AE 04: Data Wrangling

Clone a repo + start a new project

Go to the appex-04-[GITHUB USERNAME] repo, clone it, and start a new project in RStudio.
Click on the green Code button, select the second option “Open with GitHub Desktop”
The GitHub Desktop application will open up, with a white window that says “Clone a Repository”. Important: in the second line that says “Local Path”, there is a button that says Choose.... Click on it, and find and select the folder we created for this course. Then hit the blue Clone button.
After successfully cloning, the window will disappear and you will see the that Current Repository is the one you just cloned. Success!
Navigate to the project folder you just created within the Math118 folder, and open the appex04-kagglesurvey.Rmd file to begin.

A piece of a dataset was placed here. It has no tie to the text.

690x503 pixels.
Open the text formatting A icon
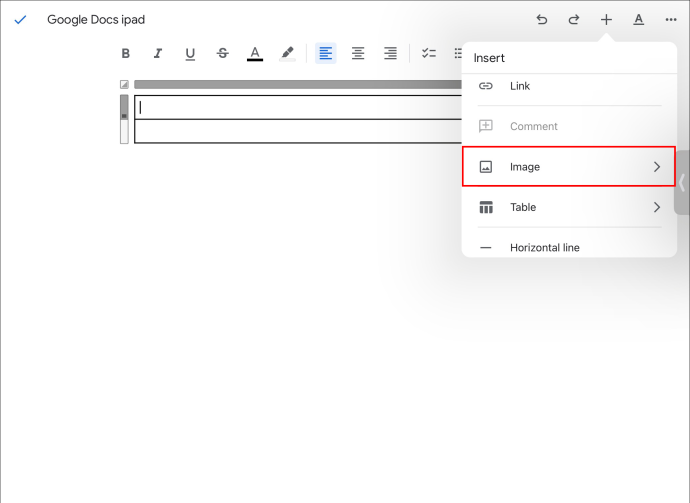click(x=639, y=19)
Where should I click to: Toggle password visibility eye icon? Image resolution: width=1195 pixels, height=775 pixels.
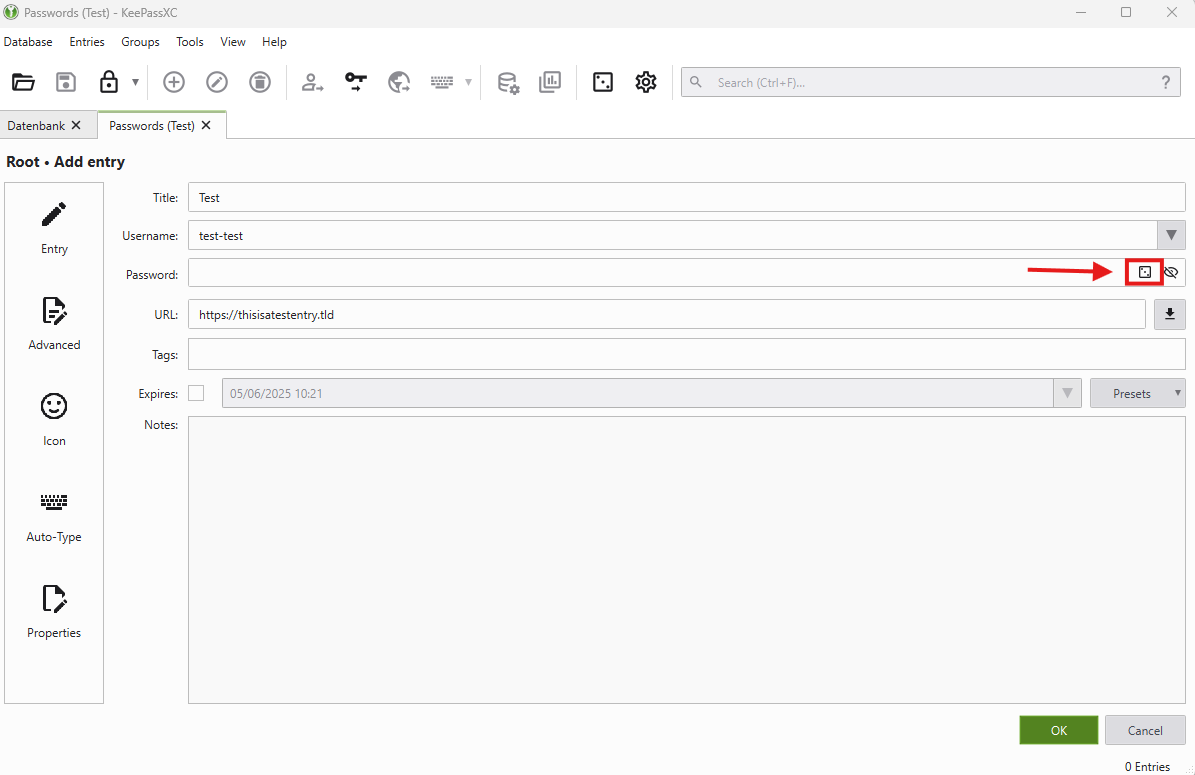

Practice with data wrangling

library(tidyverse)

The data provided here are a subset of the survey results provided by Kaggle, retaining observations with full responses for selected variables.

# From Kaggle: https://www.kaggle.com/datasets/kaggle/kaggle-survey-2017/
datascience <- read_csv("data/kaggle_survey_subset.csv", show_col_types = F)

Warm-up exercise

Among the respondents, what was the most popular Major studied?

# code here

Group analysis

Today, your group is going to dive deeper into the datascience survey data. I want you to generate your own investigation. Using your data-wrangling skills, try to find some interesting conclusions. At the end of class, your group will share your process and results with the rest of the class!

Your final results must include:

Summary statistics or frequency table
Visualization
Comments of your code using the pound-symbol (#) to describe what you are doing in each code chunk

You can create more than one visualization and/or more than one table. Whatever speaks to you! The individual components (i.e. table/summary stats vs plot) do not need to use the same set of variables. The following code chunks are provided as guidance, but you are welcome to go in whatever order you’d like and also to create more code chunks!

As a stretch goal, I encourage you to try using mutate() somewhere in your analysis, but it isn’t necessary!

Mutating/subsetting (optional)

Summary statistics/tables

Visualizations

Data dictionary

Below is the data dictionary for the subset of the Kaggle data data.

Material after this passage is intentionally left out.